Multiple Isolated Registries

use singleton_registry::define_registry;

define_registry!(database);
define_registry!(cache);
define_registry!(config);

database::register("postgresql://localhost".to_string());
cache::register("redis://localhost".to_string());
config::register("app_config".to_string());

let db_conn = database::get::<String>().unwrap();
let cache_conn = cache::get::<String>().unwrap();

API Reference

Each registry created with define_registry!(name) provides:

  • name::register(value) - Register a value
  • name::register_arc(arc_value) - Register an Arc-wrapped value
  • name::get::<T>() - Retrieve a value as Arc<T> (returns Result)
  • name::try_get::<T>() - Retrieve a value as Option<Arc<T>> (returns None instead of Err)
  • name::get_cloned::<T>() - Retrieve a cloned value (requires Clone, returns Result)
  • name::contains::<T>() - Check if a type is registered (returns Result)
  • name::set_trace_callback(callback) - Set up tracing
  • name::clear_trace_callback() - Clear tracing

Error Handling

All fallible operations return Result<T, RegistryError>:

pub enum RegistryError {
    /// Type not found in the registry
    TypeNotFound { type_name: &'static str },

    /// Type mismatch during retrieval (should never happen)
    TypeMismatch { type_name: &'static str },

    /// Failed to acquire registry lock (automatically recovered)
    RegistryLock,
}

Example:

use singleton_registry::define_registry;

define_registry!(app);

// Handle errors explicitly
match app::get::<String>() {
    Ok(value) => println!("Found: {}", value),
    Err(e) => eprintln!("Error: {}", e),  // "Type not found in registry: alloc::string::String"
}

// Or use ? operator
fn get_config() -> Result<std::sync::Arc<String>, singleton_registry::RegistryError> {
    app::get::<String>()
}

Note on Lock Poisoning: The registry automatically recovers from poisoned locks by extracting the inner value.

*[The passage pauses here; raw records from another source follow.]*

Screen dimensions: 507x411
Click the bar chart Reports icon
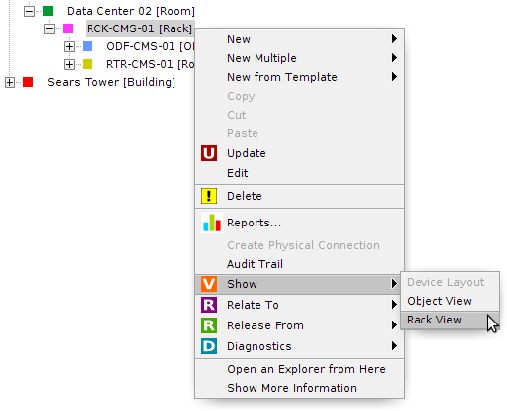pos(212,222)
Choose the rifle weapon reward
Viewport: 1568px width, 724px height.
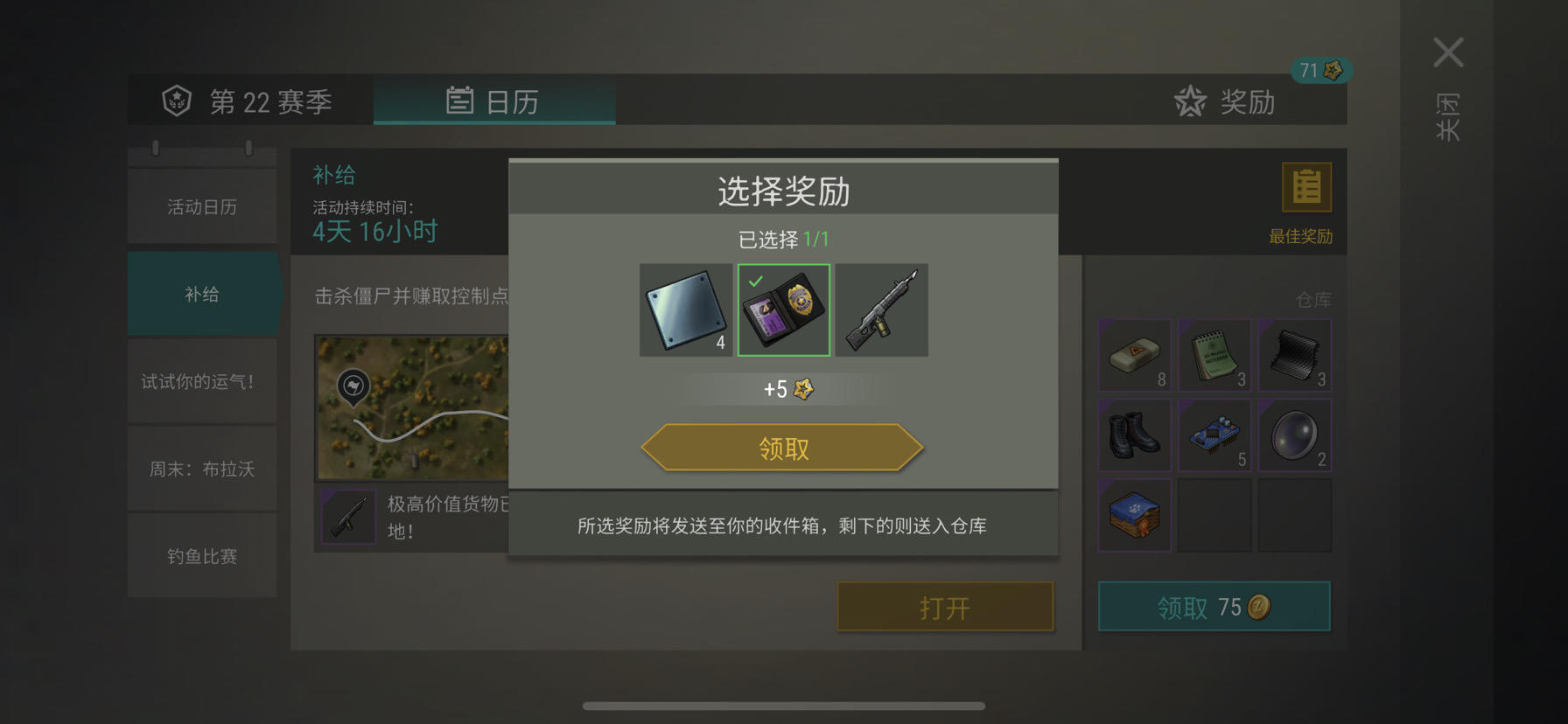[882, 310]
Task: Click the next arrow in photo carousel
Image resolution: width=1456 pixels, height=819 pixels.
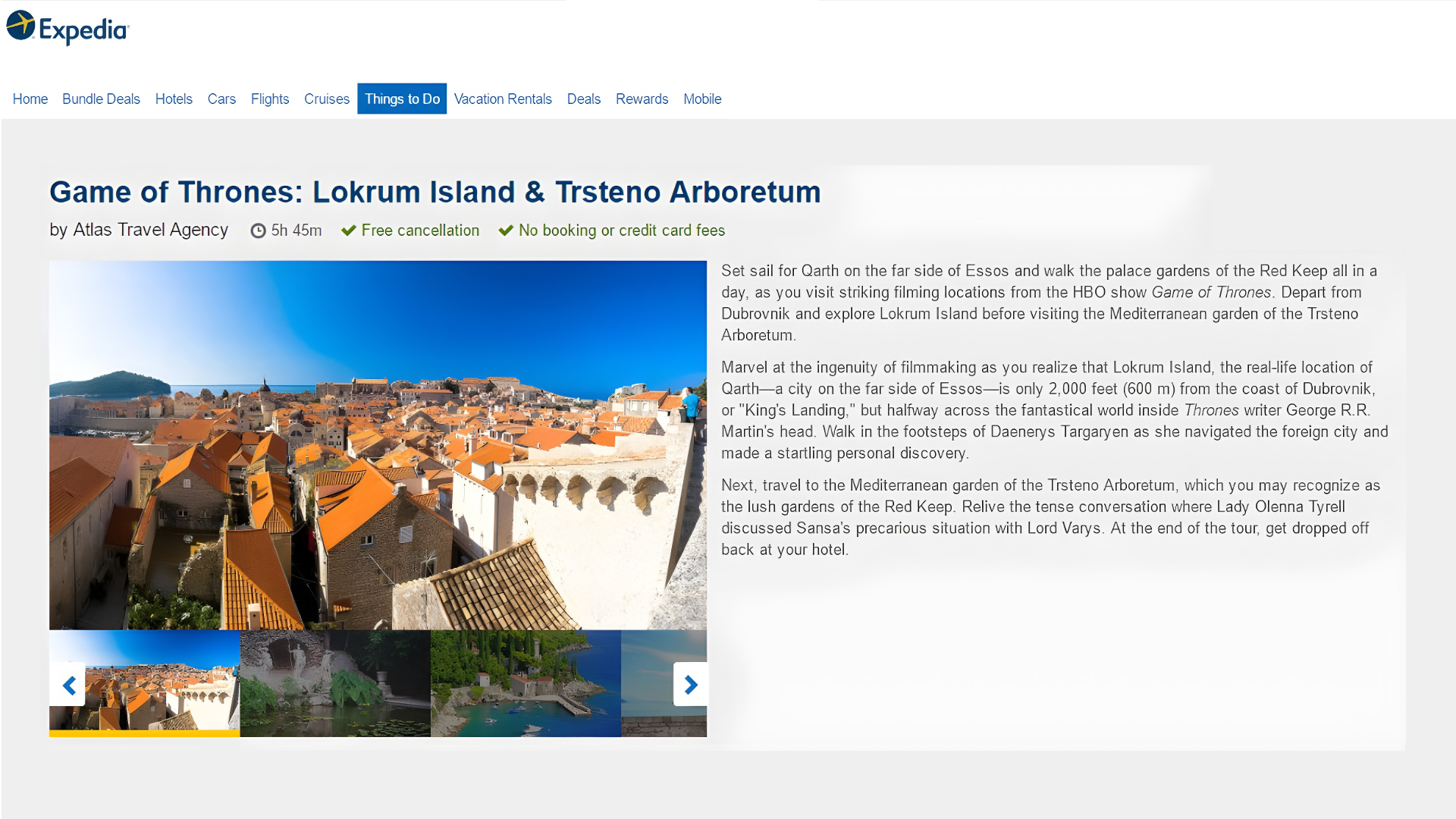Action: click(690, 685)
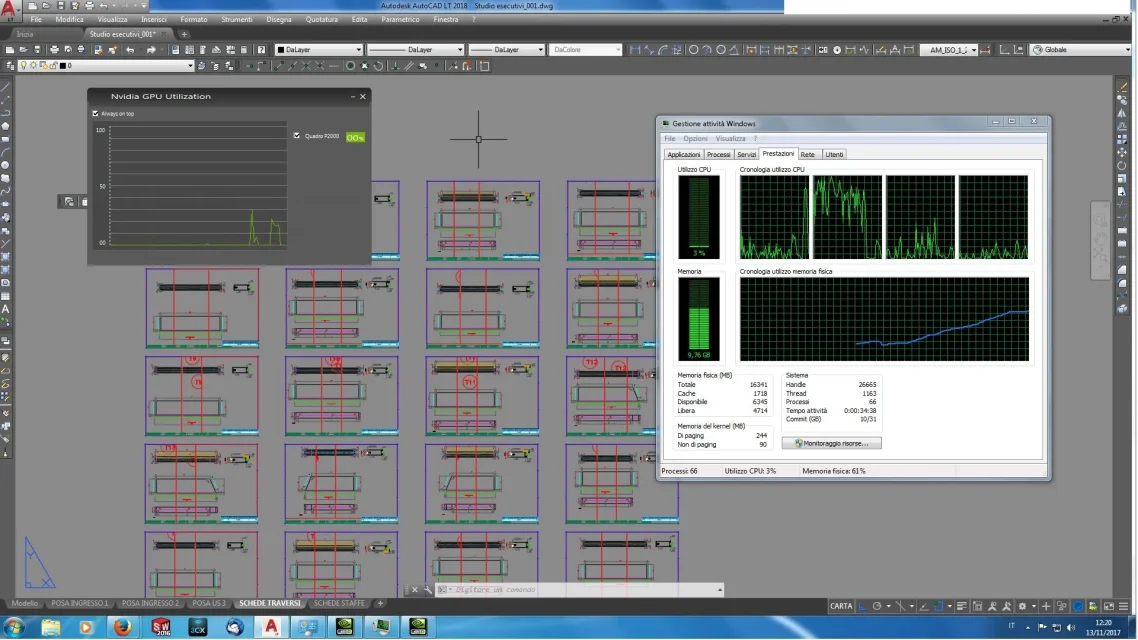Select the POSA INGRESSO 1 layout tab
This screenshot has height=640, width=1138.
pos(80,604)
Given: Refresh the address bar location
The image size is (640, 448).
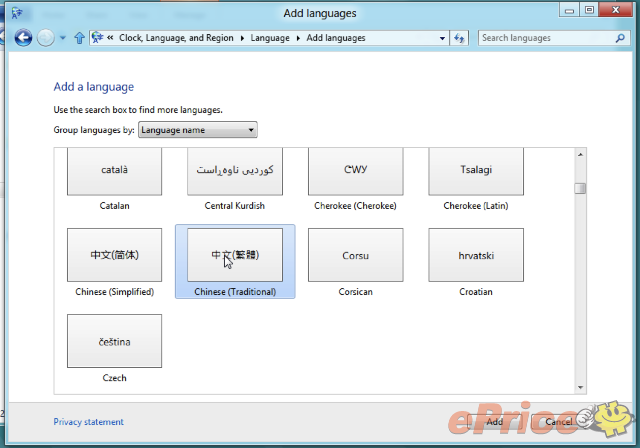Looking at the screenshot, I should [x=460, y=38].
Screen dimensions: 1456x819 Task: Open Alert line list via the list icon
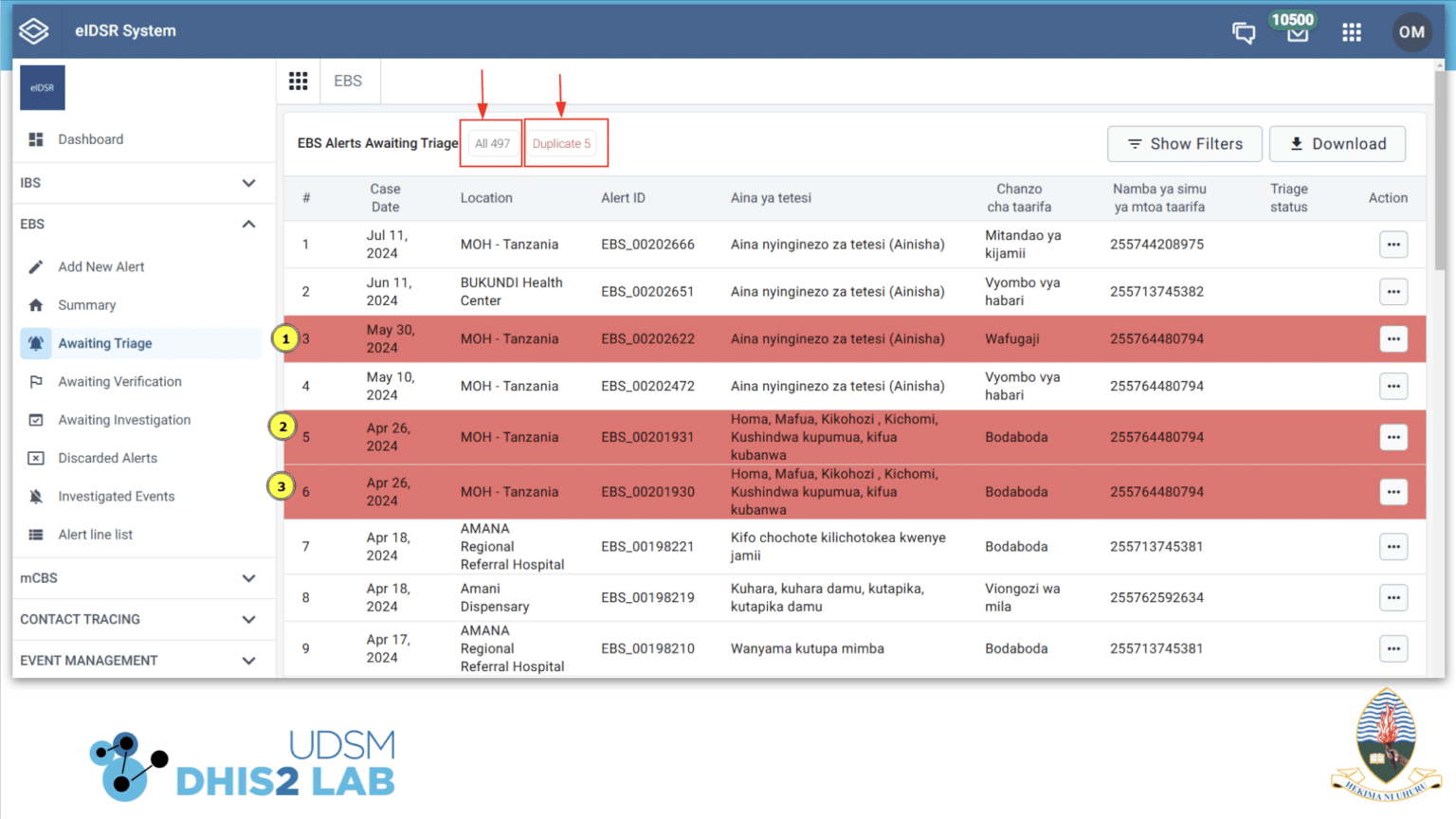coord(35,534)
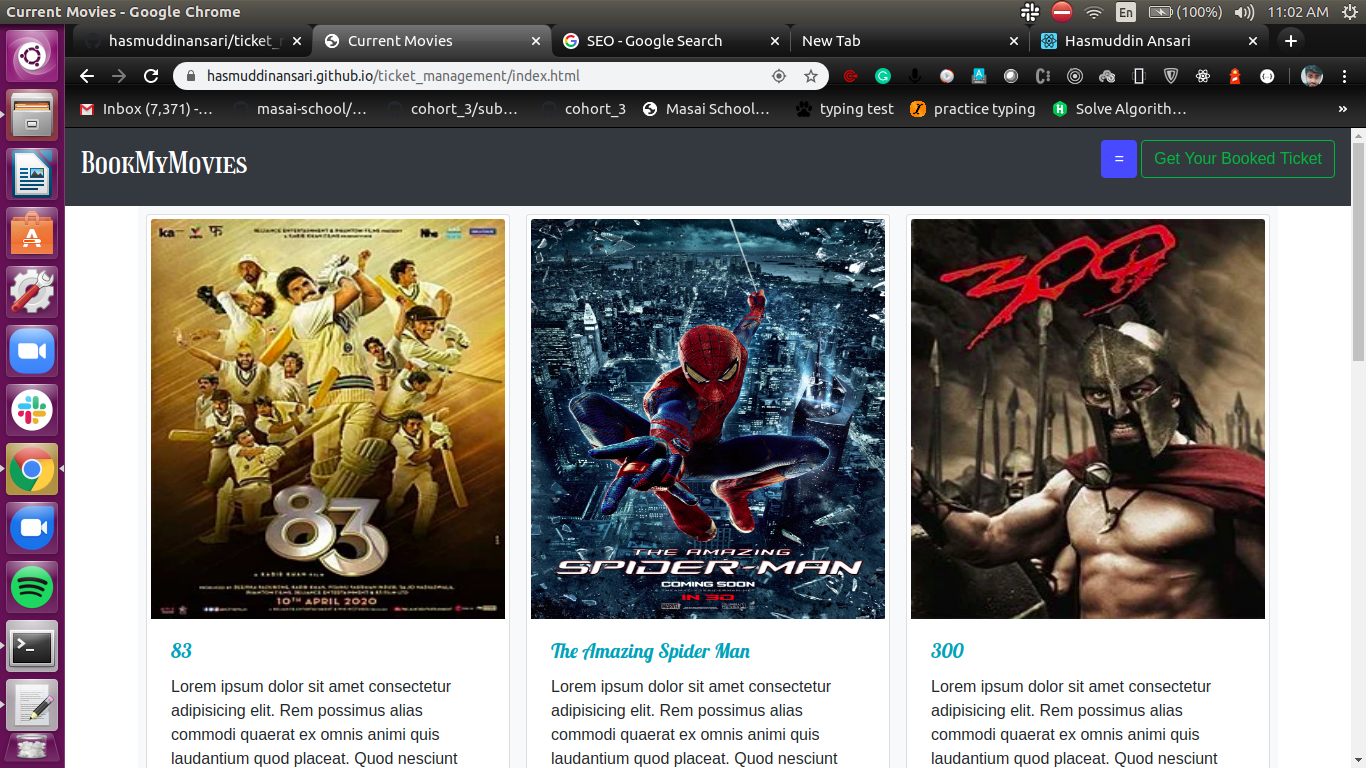
Task: Switch to Hasmuddin Ansari tab
Action: pyautogui.click(x=1127, y=41)
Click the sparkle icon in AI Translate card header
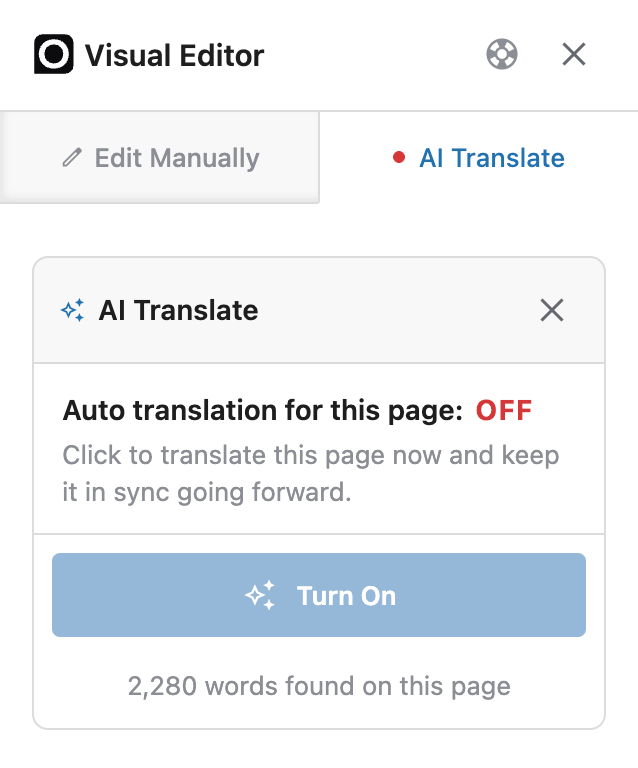Viewport: 638px width, 768px height. click(x=72, y=310)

This is safe because registry operations are idempotent.

Use Cases

  • Application singletons (Config, Logger, DatabasePool, etc.)
  • Isolated contexts (per-module registries, test isolation)
  • Function helpers and utility closures
  • Shared resources and components
  • Service locator pattern with type safety

Best Practice: Register all required types during initialization-time to ensure get() never fails during runtime.

Roadmap

Future Considerations

  • get_or_default() - Convenience method with fallback values
  • get_or_init() - Lazy initialization support
  • register_if_absent() - Conditional registration

Non-Goals

  • Async support (keeping it synchronous by design)
  • Removal operations — override with a null object (a no-op implementation satisfying the same trait contract) to safely "disable" a registered value without risking a missing-type panic at call sites

See CHANGELOG.md for version history and CONTRIBUTING.md for contribution guidelines.

Running Examples

The examples/ directory contains runnable demonstrations:

# Basic usage: primitives, structs, get(), get_cloned(), contains()
cargo run --example basic_usage

# Trait contracts: register and retrieve trait objects
cargo run --example trait_contracts

# Singleton replacement: Arc reference safety during runtime swaps
cargo run --example singleton_replacement

JigsawFlow

This crate is the core building block of the JigsawFlow Microkernel pattern — a capability-driven architecture for offline-first, hot-swappable, language-agnostic applications. The registry is what makes the pattern possible: everything else in JigsawFlow is built on top of it. It is fully usable standalone.

Porting to Other Languages

For implementing a similar registry in TypeScript, C++, or another language, porting guidance has been consolidated into the JigsawFlow PLAN.md (Sections 2 and 11) — covering language-agnostic API surface, token design, thread safety, and reference counting across all ports.